_PROBLEM STATEMENT_
All of the records below are to be copied exactly.

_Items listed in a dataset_

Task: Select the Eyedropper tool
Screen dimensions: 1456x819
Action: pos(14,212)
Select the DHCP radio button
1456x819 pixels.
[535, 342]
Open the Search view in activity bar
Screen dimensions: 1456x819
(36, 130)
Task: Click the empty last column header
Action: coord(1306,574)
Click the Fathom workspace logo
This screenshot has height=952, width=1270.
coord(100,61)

_RESPONSE AREA_
Task: Select the Eyedropper tool
Screen dimensions: 1456x819
Action: pos(14,212)
Select the DHCP radio button
1456x819 pixels.
[535, 342]
Open the Search view in activity bar
Screen dimensions: 1456x819
(36, 130)
Task: Click the empty last column header
Action: coord(1306,574)
Click the Fathom workspace logo
This screenshot has height=952, width=1270.
coord(100,61)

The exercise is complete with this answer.